細胞侵襲是指細胞向局部侵犯，細胞侵襲實驗可用來研究細胞和胞外基質之間的相互作用。胞外基質不僅為細胞提供了結構支架，同時也包含了許多細胞生存及生長過程中生物功能因子。細胞可以分泌酶，用于降解胞外基質中特定的組分，從而使細胞可以在細胞間質中移動。胞外基質膠模仿體內細胞外基質胞外基質環境，包含了支撐細胞結構的最基本的組分。轉移性腫瘤細胞由于其高遷移和/或降解胞外基質的酶活從而表現出較強的侵襲性。

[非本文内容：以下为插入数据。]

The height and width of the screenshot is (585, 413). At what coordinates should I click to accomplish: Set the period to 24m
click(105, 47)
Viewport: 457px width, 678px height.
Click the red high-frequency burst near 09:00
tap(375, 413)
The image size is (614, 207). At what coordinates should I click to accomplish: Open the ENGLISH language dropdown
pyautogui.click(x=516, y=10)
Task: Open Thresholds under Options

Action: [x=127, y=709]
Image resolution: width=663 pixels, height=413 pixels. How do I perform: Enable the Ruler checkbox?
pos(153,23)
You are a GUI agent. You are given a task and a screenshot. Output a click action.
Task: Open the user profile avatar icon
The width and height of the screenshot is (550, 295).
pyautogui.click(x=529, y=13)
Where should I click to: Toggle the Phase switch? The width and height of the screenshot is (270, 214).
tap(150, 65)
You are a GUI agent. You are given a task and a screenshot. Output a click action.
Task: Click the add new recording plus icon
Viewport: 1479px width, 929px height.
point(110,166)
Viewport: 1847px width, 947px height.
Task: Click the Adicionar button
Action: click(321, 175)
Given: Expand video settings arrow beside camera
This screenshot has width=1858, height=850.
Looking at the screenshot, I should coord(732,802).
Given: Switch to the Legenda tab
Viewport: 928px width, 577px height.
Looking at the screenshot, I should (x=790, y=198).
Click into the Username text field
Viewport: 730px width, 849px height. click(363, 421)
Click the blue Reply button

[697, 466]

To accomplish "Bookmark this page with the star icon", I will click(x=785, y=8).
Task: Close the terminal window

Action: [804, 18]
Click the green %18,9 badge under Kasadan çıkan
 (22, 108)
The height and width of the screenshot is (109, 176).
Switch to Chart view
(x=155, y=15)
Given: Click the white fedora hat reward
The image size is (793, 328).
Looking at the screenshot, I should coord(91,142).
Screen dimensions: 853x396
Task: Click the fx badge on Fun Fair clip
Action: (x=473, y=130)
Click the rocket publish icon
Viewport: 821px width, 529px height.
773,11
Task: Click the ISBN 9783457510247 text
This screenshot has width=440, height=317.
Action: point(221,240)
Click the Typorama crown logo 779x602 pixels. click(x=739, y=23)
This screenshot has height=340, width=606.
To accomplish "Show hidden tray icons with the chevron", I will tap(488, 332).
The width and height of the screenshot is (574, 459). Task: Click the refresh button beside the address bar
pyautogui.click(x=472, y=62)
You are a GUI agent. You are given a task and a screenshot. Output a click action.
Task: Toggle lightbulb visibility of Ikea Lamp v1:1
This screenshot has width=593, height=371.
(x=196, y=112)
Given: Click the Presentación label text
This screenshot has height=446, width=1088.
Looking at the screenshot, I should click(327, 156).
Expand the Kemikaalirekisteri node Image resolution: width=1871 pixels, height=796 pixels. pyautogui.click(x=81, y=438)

鋪有 Matrigel 膠的 Transwell 小室可用于檢測細胞侵襲能力。 Transwell的基本原理是將transwell小室放入培養板中，小室內稱為上室，培養板內稱為下室，上下層培養液以鋪有 Matrigel 膠聚碳酸酯膜相隔，Matrigel 是從小鼠EHS肉瘤中提取的基質成分，含有LN、IV型膠原、接觸蛋白和肝素硫酸多糖，鋪在無聚乙烯吡硌烷酮的聚碳酸酯濾膜上，能在DMEM培養基中重建形成膜結構，這種膜結構與天然基質膜結構極為相似。濾膜孔徑一般為8 μm，而且膜孔都被Matrigel覆蓋，細胞不能自由穿過，必須分泌水解酶，并通過變形運動才能穿過這種鋪有Martrigel的濾膜，這與體內情況較為相似。鋪有Martrigel的濾膜放在以細胞小室上下室之間，鋪有Martrigel面朝向上室，在下室中加有趨化劑，上室加入重懸的瘤細胞，具有侵襲能力的細胞在趨化劑誘導下開始穿膜運動。腫瘤細胞穿過重建基質膜的能力與它的體內侵襲轉移能力表現出較好的相關性，可以用重建基質膜模型初篩抗侵襲藥物。

細胞凋亡

Annexin V-PI雙染色流式檢測

在正常細胞中，磷脂酰絲氨酸（PS）只分布在細胞膜脂質雙層的內側，而在細胞凋亡早期，細胞膜中的磷脂酰絲氨酸（PS）由脂膜內側翻向外側。AnnexinV是一種Ca2+依賴性磷脂結合蛋白，與磷脂酰絲氨酸（PS）有高度親和力，故可通過細胞外側暴露的PS與凋亡早期細胞的胞膜結合。碘化丙啶（Propidium Iodide, PI）是一種核酸染料，它不能透過完整的細胞膜，但對凋亡中晚期的細胞和死細胞，PI能夠透過細胞膜而使細胞核染紅。因此將Annexin V與PI匹配使用，通過流式細胞儀檢測可以將處于不同凋亡時期的細胞區分開來。

細胞周期

PI（碘化丙啶）染色

技術原理：細胞周期分為間期與分裂期兩個階段。間期又分為三期：即 DNA 合成前期 ( G1 期 )、DNA 合成期 ( S 期 ) 與 DNA 合成后期 ( G2 期 )。某些細胞在分裂結束后暫時離開細胞周期，停止細胞分裂，執行一定生物學功能 ( G0 期 )。由于細胞周期各時相的 DNA 含量不同，通常正常細胞的 G1 / G0 期具有二倍體細胞的 DNA 含量 ( 2N )，而 G2 / M 期具有四倍體細胞的 DNA 含量 (4N)，而 S 期的 DNA 含量介于二倍體和四倍體之間。PI可以與 DNA 結合，其熒光強度直接反映了細胞內 DNA含量。因此，通過流式細胞儀 PI 染色法對細胞內 DNA 含量進行檢測時，可以將細胞周期各時相區分為 G1 / G0 期，S 期和 G2 / M期，獲得的流式直方圖對應的各細胞周期可通過特殊軟件計算各時相的細胞百分率。